Insurgent (Divergent #2)

Chapter THIRTY-FIVE

THIS MORNING I put on the clean clothes I am given: black pants—too loose, but who cares?—and a long-sleeved black shirt. No shoes.

It is not time yet. I find myself lacing my fingers together and bowing my head. Sometimes my father did this in the morning before sitting down at the breakfast table, but I never asked him what he was doing. Still, I would like to feel like I belong to my father again before I . . . well, before it’s over.

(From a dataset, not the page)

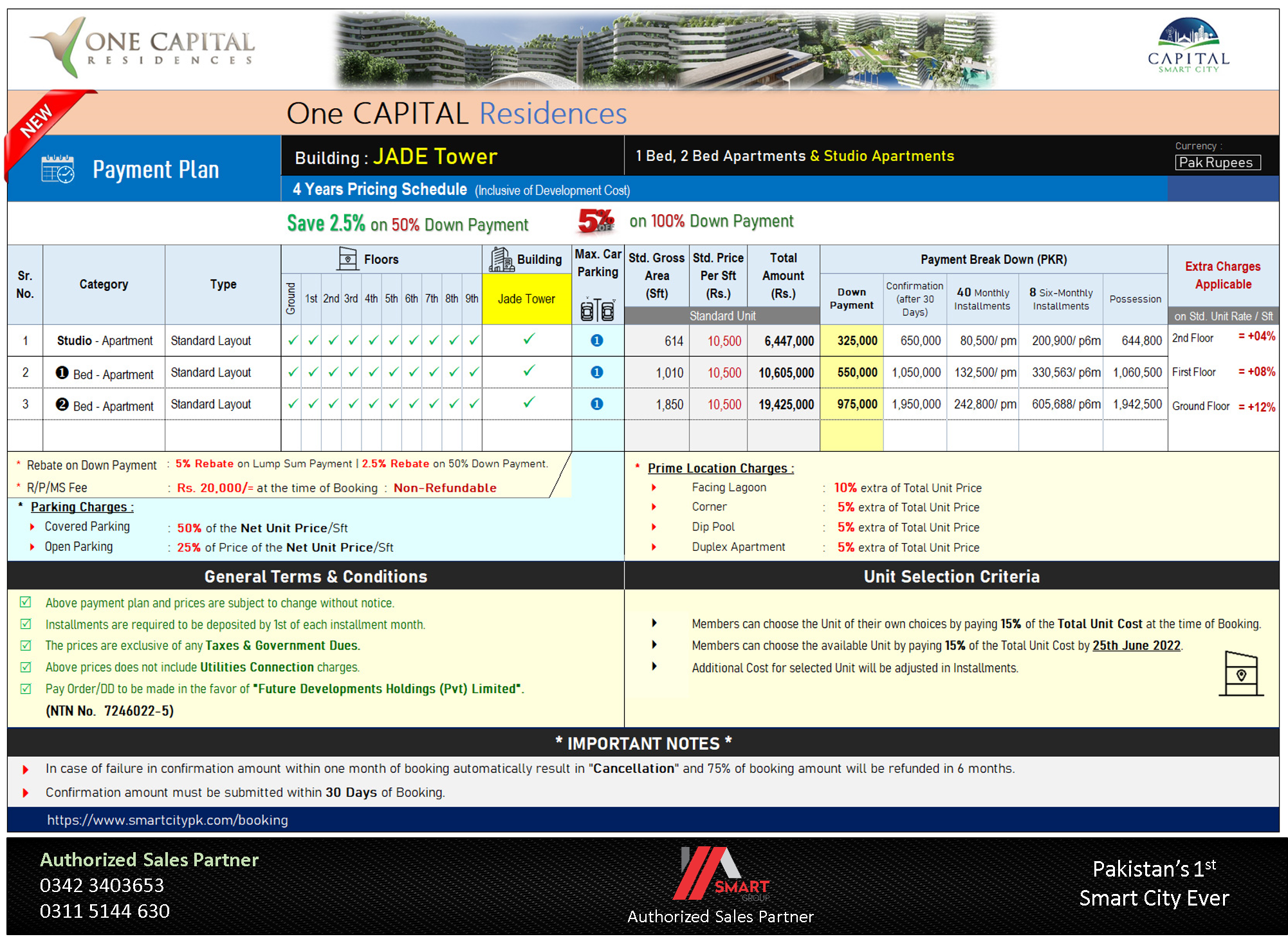
Task: Open the smartcitypk.com/booking link
Action: [167, 820]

A few silent moments later, Peter tells me it’s time to go. He barely looks at me, scowls at the back wall instead. I suppose it would have been too much to ask, to see a friendly face this morning. I stand, and together we walk down the hallway.

My toes are cold. My feet stick to the tiles. We turn a corner, and I hear muffled shouts. At first I can’t tell what the voice is saying, but as we draw closer, it takes shape.

“I want to . . . her!” Tobias. “I . . . see her!”

I glance at Peter. “I can’t speak to him one last time, can I?”

Peter shakes his head. “There’s a window, though. Maybe if he sees you he’ll finally shut up.”

He takes me down a dead-end corridor that’s only six feet long. At the end is a door, and Peter is right, there’s a small window near the top, about a foot above my head.

“Tris!” Tobias’s voice is even clearer here. “I want to see her!”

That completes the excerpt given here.